6 de enero 2004 - 00:00

Enroques en el Ejército

Ni siquiera las vacaciones estivales logran apaciguar la situación en el Ejército, después del episodio en el que terminó relevado el secretario general de la fuerza, general de brigada Jorge Tereso. Todo por haber solicitado al juez Jorge Ballestero que permitiera a seis militares presos pasar las fiestas de fin de año con sus familias con el antecedente de otra autorización similar de fines de 2002 de otro juez, Claudio Bonadío.

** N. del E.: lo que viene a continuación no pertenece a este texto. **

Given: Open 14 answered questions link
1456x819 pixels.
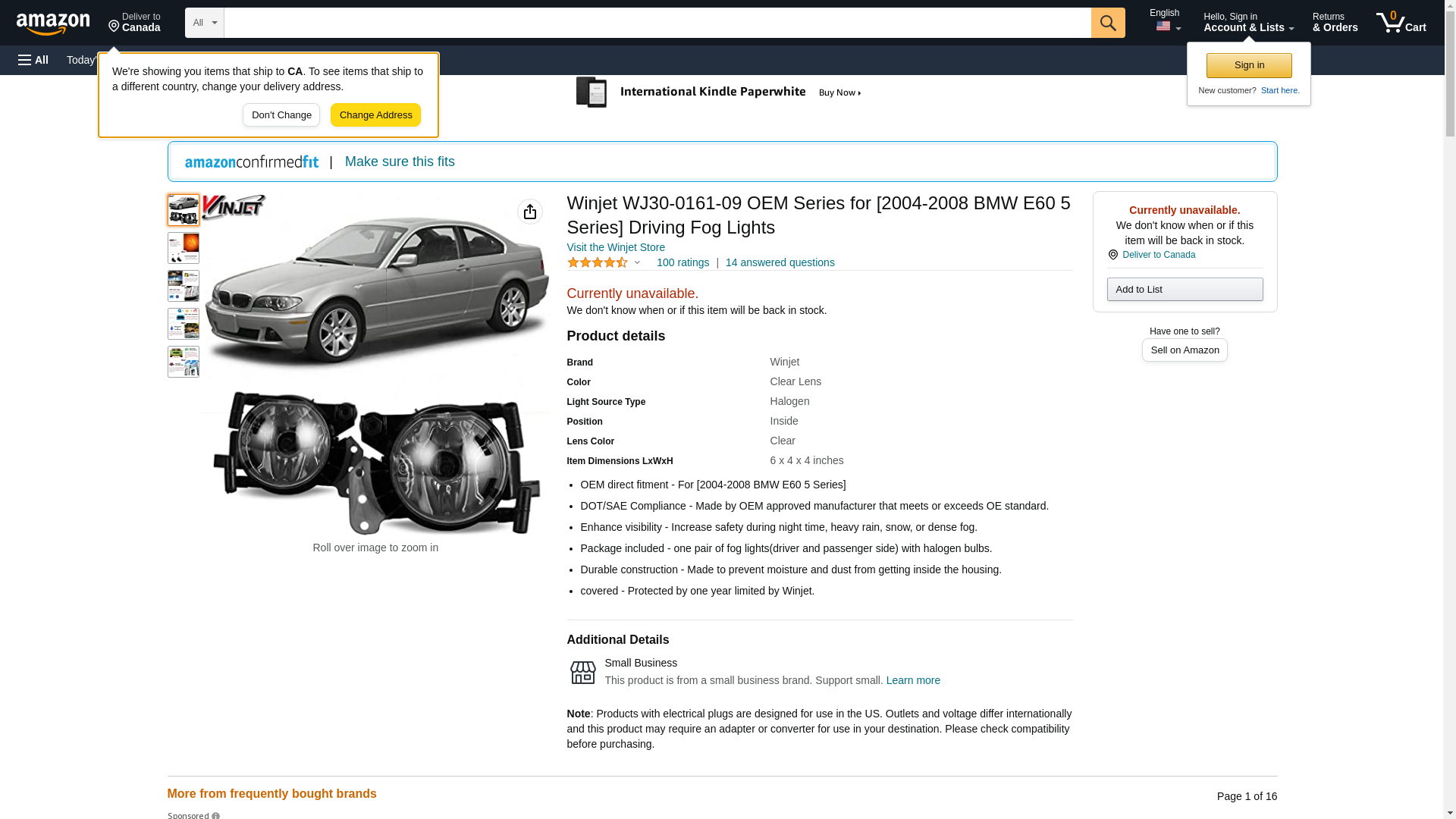Looking at the screenshot, I should (780, 262).
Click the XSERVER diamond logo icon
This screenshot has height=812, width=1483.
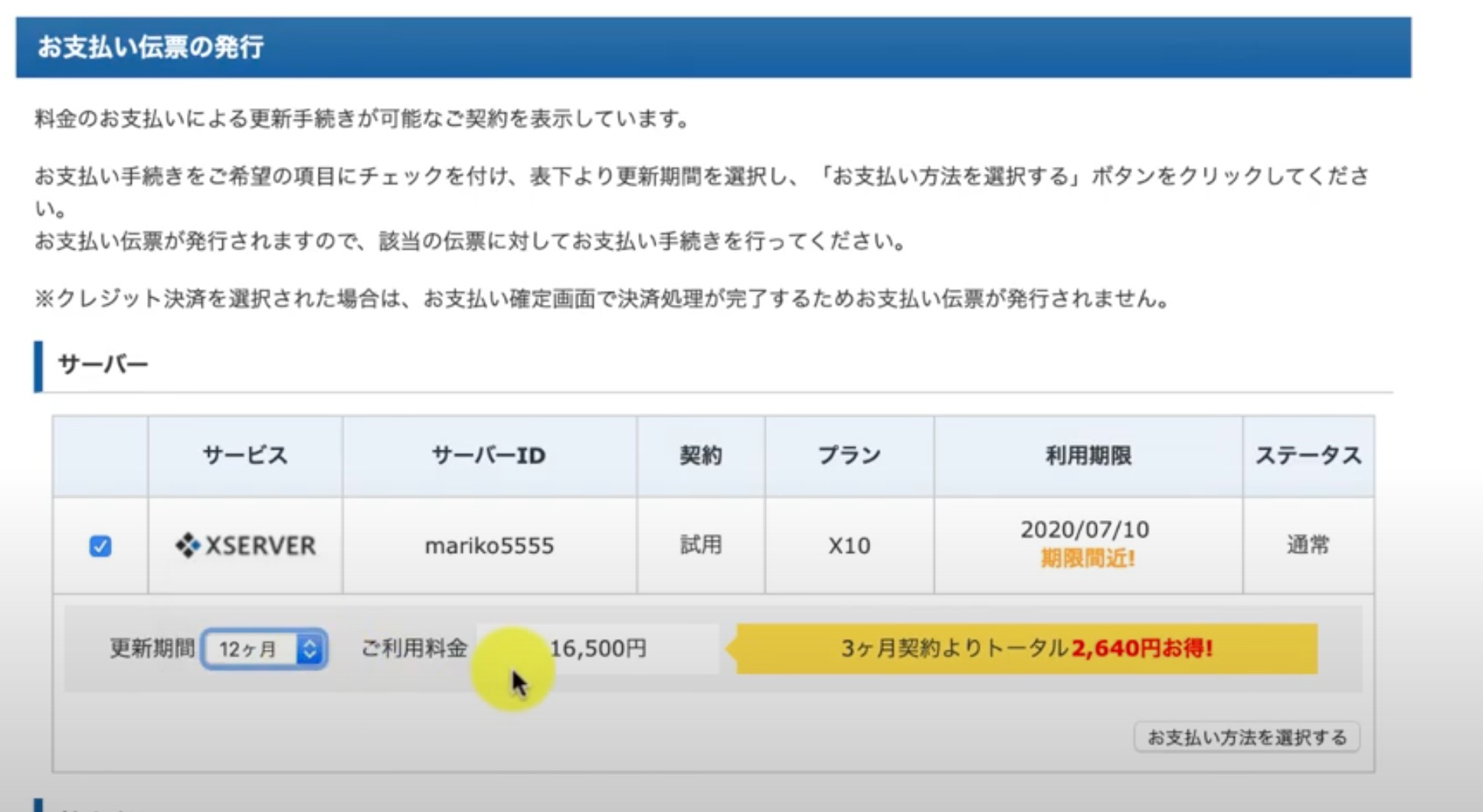click(186, 545)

Sin embargo y no obstante la orden de relevo dada por Néstor Kirchner, será la primera vez que un general no termine en el retiro, sino derivado a otro destino, en este caso -dicen- la Jefatura III-Operaciones, del Estado Mayor del Ejército. No se podrá repetir la experiencia vivida por el brigadier Heriberto Rossi, que del Comando de Regiones Aéreas, después de su relevo, no pudo pasar a ser inspector general de la Fuerza Aérea.

La permanencia de Tereso quizás haya que buscarla en un detalle clave: el jefe del Ejército, teniente general Roberto Bendini, conocía y había autorizado el trámite judicial iniciado por el subordinado de mayor confianza. Y Tereso así se lo hizo saber al personal a su mando, incluyendo el pedido de Bendini de su permanencia en actividad en la fuerza.

Paradojalmente, aseguran que quien reemplazará a Tereso en la clave secretaría general sería el actual subsecretario, un general recién ascendido de apellido Lugani. El mismo que habría trabajado en el finalmente denegado pedido a Ballestero, por el que relevaron a Tereso.